I've had it in mind for some time to have a dabble at casting replacements for Bakelite knobs, and thought it might be of interest to share what I've been doing.

Two questions arise at the outset - what material to use to create the mould, and what material to use for casting. In this regard, I decided to try 'alginate' which is a harmless, odourless, flexible material which is in powder form and is mixed with water. Bizarrely perhaps, it's much favoured for making moulds of new-born babies hands and feet to create plaster casts for keepsakes.
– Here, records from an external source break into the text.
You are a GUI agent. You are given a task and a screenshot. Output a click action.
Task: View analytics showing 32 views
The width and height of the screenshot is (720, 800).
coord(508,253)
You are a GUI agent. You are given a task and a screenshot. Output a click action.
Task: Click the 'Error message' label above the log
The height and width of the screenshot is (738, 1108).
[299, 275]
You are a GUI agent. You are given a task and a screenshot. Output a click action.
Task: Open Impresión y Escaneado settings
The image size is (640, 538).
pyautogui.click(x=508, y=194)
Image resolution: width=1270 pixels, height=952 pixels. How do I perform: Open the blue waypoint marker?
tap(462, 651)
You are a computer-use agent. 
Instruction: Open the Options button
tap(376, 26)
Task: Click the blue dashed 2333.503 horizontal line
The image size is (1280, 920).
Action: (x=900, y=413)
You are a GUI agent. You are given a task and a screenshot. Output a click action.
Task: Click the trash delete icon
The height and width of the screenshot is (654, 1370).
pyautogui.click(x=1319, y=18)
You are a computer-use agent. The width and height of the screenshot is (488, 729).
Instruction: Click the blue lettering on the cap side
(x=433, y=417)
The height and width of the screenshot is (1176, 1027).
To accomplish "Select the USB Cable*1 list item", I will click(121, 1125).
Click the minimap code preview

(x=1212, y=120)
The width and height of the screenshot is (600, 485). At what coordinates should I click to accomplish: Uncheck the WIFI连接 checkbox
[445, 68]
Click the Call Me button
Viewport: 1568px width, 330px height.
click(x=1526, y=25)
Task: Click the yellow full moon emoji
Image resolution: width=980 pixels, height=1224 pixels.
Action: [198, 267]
When used for that purpose, the baby's hands or feet can be wriggled free, and a perfect mould remains. Thus, the material will replicate every detail of say a radio knob with ridges around the perimeter, recessed lettering, and even if the knob sides at sloping 'the wrong way' (Roberts R200 etc), the specimen knob can be easily extracted from the alginate. (I believe an alginate product is more conventionally used for taking dental impressions). The product I've been using is known as 'Alginart' and comes in 450g, 900g or larger packs as desired. a 450G pack for knob casting moulds goes a long way.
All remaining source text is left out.